What you have to do » For this exercise, copy exactly only the lines from the one containing "Where should I" to the final line of the material below, without the pictures.
BEGIN Data for this exercise
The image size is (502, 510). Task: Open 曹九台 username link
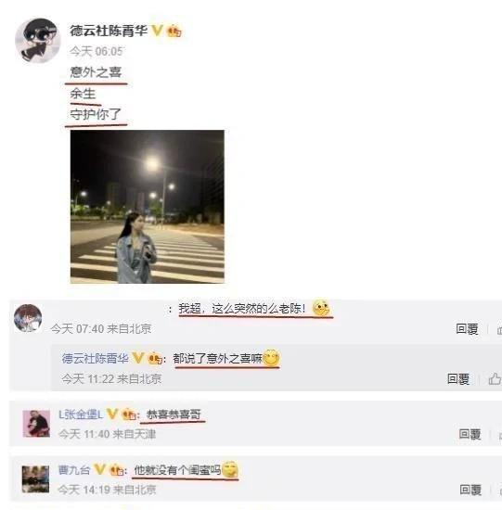(x=74, y=470)
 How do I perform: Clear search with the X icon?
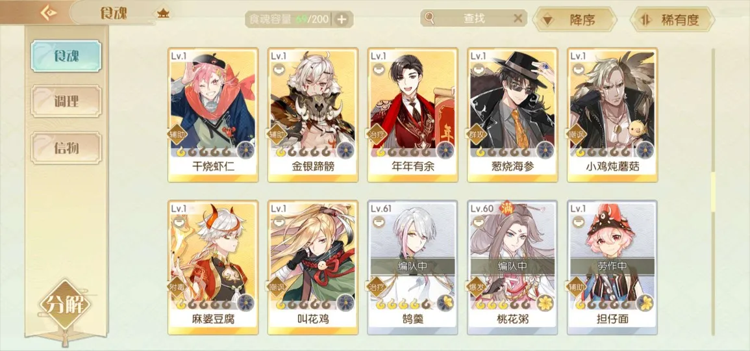518,18
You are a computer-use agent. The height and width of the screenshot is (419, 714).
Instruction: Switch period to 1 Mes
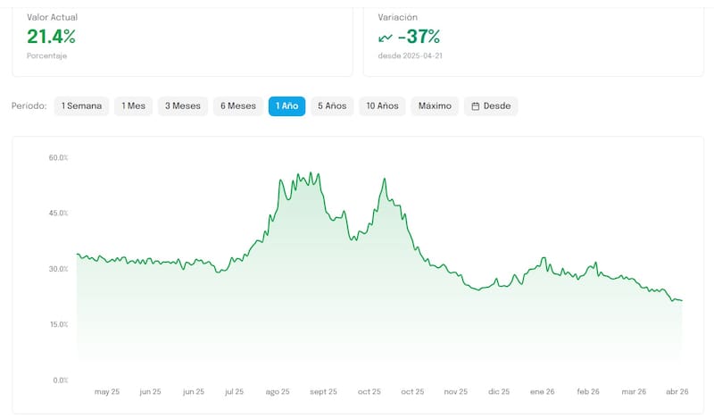pyautogui.click(x=134, y=105)
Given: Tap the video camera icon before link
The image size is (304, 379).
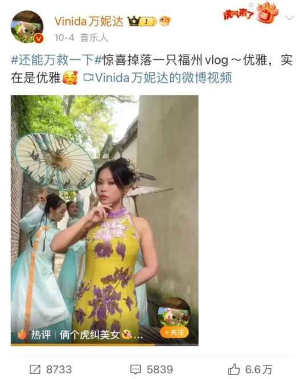Looking at the screenshot, I should tap(88, 78).
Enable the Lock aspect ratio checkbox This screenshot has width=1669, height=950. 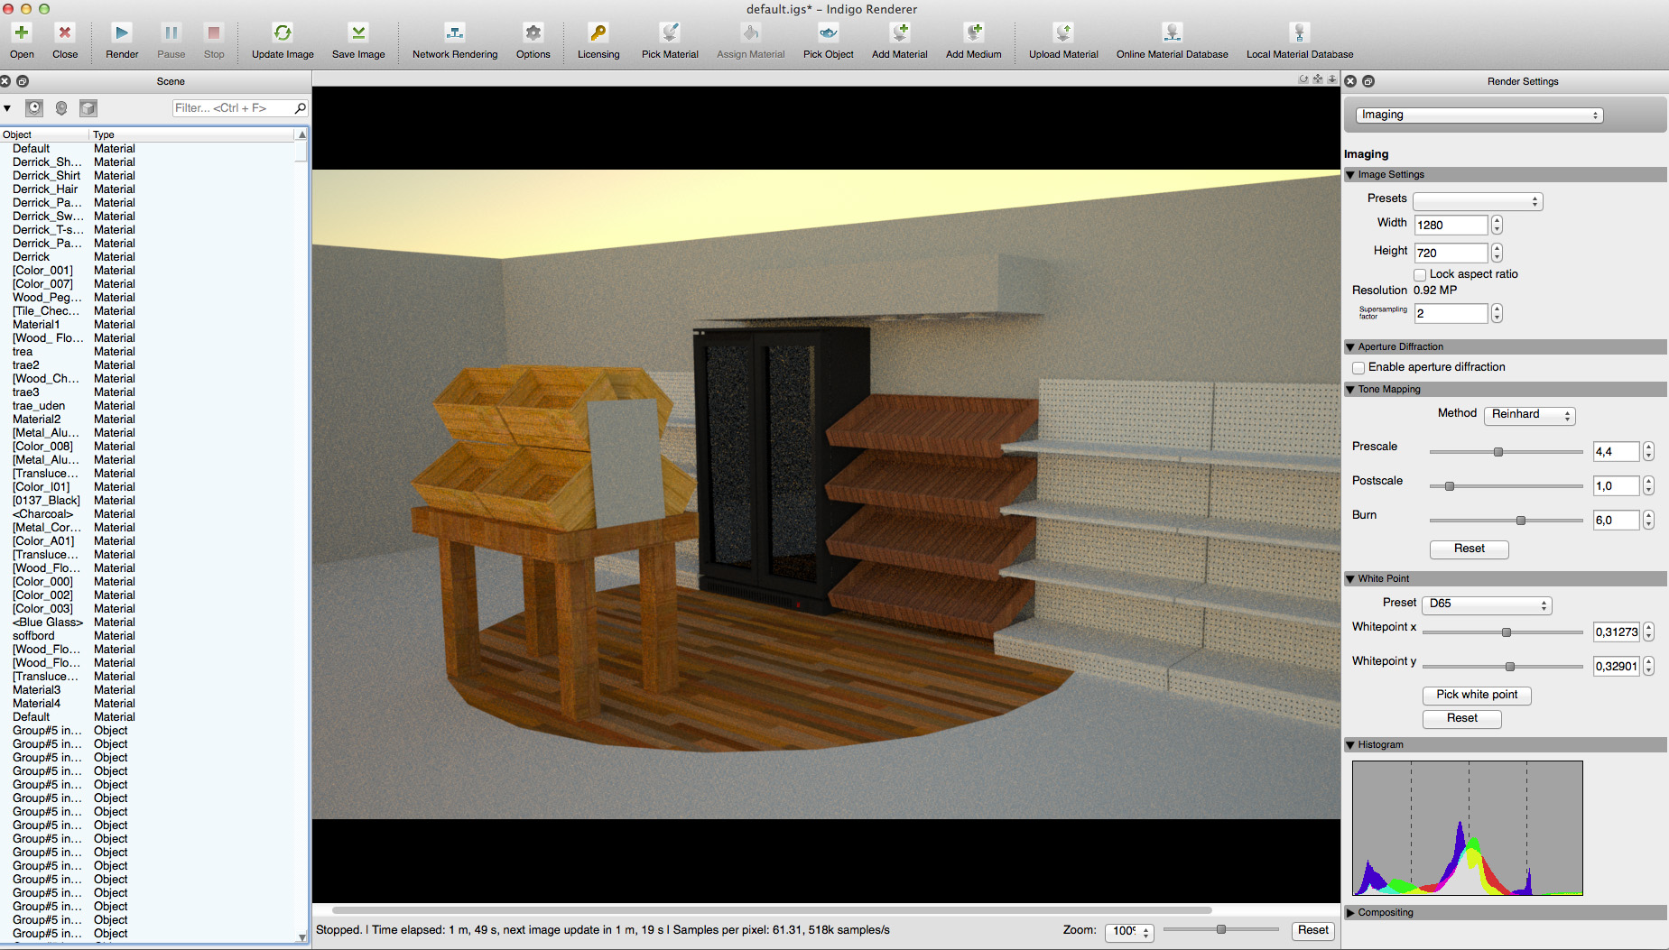pyautogui.click(x=1420, y=275)
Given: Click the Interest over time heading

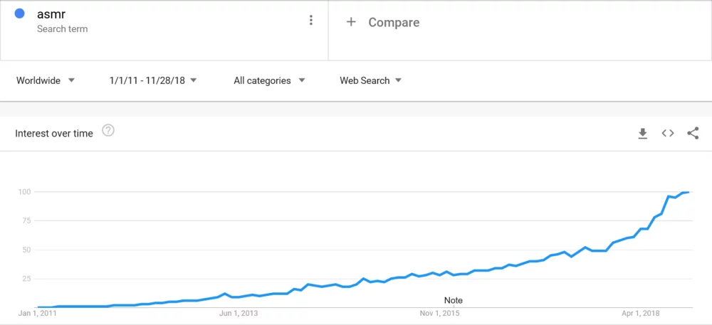Looking at the screenshot, I should coord(54,133).
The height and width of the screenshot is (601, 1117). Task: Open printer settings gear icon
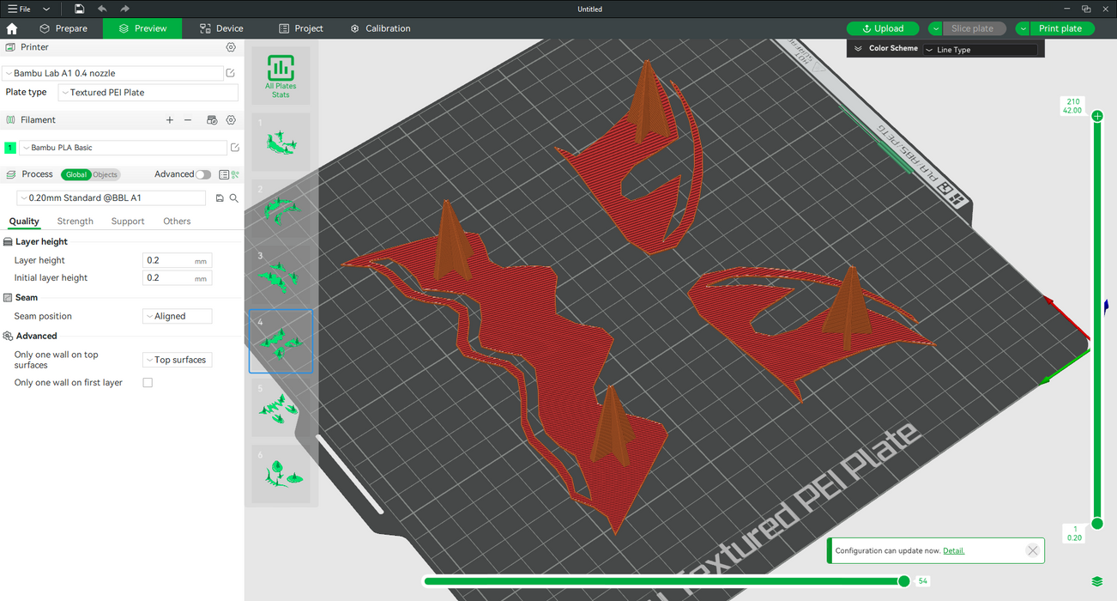pos(231,48)
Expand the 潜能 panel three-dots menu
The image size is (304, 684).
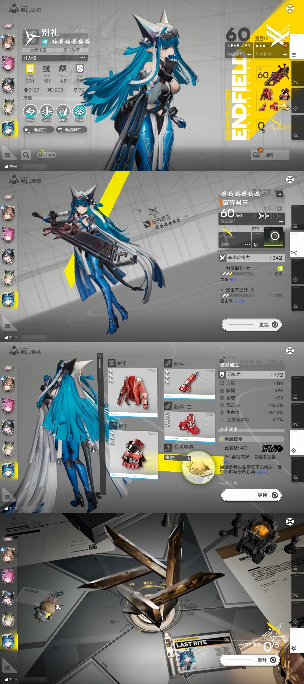247,244
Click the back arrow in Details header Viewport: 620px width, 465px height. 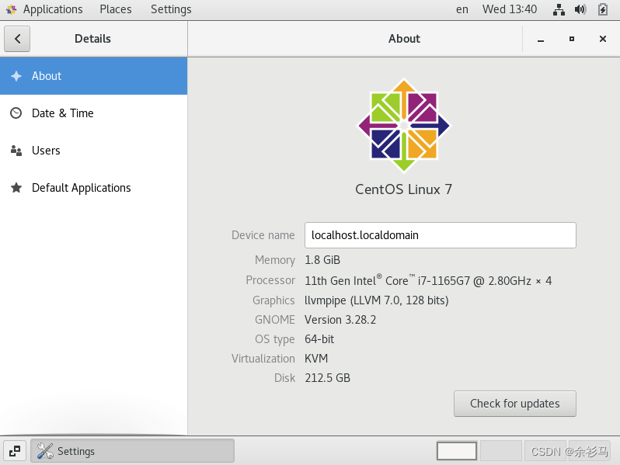point(17,39)
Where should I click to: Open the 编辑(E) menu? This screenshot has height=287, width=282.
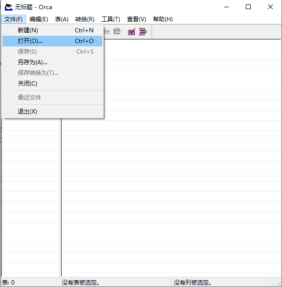point(39,19)
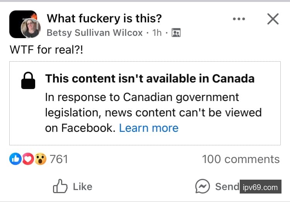Close the post with the X icon
The image size is (290, 202).
(273, 19)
END Data for this exercise
Response area »
Where should I click to: Open the 编辑(E) menu? This screenshot has height=287, width=282.
point(39,19)
Close the post with the X icon
The image size is (290, 202).
(273, 19)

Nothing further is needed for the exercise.